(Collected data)
----

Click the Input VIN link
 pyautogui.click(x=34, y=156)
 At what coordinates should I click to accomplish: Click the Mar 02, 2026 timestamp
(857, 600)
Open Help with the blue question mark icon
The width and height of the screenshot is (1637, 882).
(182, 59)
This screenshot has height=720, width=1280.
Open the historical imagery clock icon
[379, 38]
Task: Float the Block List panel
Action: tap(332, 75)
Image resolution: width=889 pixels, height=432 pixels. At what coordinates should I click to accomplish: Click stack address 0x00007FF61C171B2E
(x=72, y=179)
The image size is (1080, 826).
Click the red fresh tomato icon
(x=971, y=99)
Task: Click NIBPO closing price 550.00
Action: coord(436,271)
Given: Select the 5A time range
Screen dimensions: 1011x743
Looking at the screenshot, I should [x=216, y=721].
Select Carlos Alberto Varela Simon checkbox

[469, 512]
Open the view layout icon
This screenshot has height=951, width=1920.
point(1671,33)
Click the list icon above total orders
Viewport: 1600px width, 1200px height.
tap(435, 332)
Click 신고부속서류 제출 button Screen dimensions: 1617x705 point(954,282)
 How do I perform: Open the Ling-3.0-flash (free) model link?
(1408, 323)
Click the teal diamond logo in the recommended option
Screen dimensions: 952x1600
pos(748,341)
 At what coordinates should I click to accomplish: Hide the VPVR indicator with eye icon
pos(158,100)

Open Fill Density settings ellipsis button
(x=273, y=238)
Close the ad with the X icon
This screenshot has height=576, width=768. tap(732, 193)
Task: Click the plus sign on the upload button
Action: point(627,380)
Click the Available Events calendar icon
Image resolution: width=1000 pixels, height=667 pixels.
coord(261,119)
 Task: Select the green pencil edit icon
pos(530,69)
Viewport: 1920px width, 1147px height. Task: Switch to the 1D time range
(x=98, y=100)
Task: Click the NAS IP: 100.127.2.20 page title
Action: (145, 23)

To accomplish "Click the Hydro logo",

----

### Requirement:
Every line must be copied exactly as it stands above.

### Result for this exercise:
Click the Input VIN link
 pyautogui.click(x=34, y=156)
 At what coordinates should I click to accomplish: Click the Mar 02, 2026 timestamp
(857, 600)
Open Help with the blue question mark icon
The width and height of the screenshot is (1637, 882).
(182, 59)
This screenshot has height=720, width=1280.
Open the historical imagery clock icon
[379, 38]
Task: Float the Block List panel
Action: tap(332, 75)
Image resolution: width=889 pixels, height=432 pixels. At what coordinates should I click to accomplish: Click stack address 0x00007FF61C171B2E
(x=72, y=179)
The image size is (1080, 826).
Click the red fresh tomato icon
(x=971, y=99)
Task: Click NIBPO closing price 550.00
Action: coord(436,271)
Given: Select the 5A time range
Screen dimensions: 1011x743
Looking at the screenshot, I should [x=216, y=721].
Select Carlos Alberto Varela Simon checkbox

[469, 512]
Open the view layout icon
This screenshot has height=951, width=1920.
point(1671,33)
Click the list icon above total orders
Viewport: 1600px width, 1200px height.
tap(435, 332)
Click 신고부속서류 제출 button Screen dimensions: 1617x705 point(954,282)
 How do I perform: Open the Ling-3.0-flash (free) model link?
(1408, 323)
Click the teal diamond logo in the recommended option
Screen dimensions: 952x1600
pos(748,341)
 At what coordinates should I click to accomplish: Hide the VPVR indicator with eye icon
pos(158,100)

Open Fill Density settings ellipsis button
(x=273, y=238)
Close the ad with the X icon
This screenshot has height=576, width=768. tap(732, 193)
Task: Click the plus sign on the upload button
Action: point(627,380)
Click the Available Events calendar icon
Image resolution: width=1000 pixels, height=667 pixels.
coord(261,119)
 Task: Select the green pencil edit icon
pos(530,69)
Viewport: 1920px width, 1147px height. Task: Switch to the 1D time range
(x=98, y=100)
Task: Click the NAS IP: 100.127.2.20 page title
Action: (145, 23)

To accomplish "Click the Hydro logo",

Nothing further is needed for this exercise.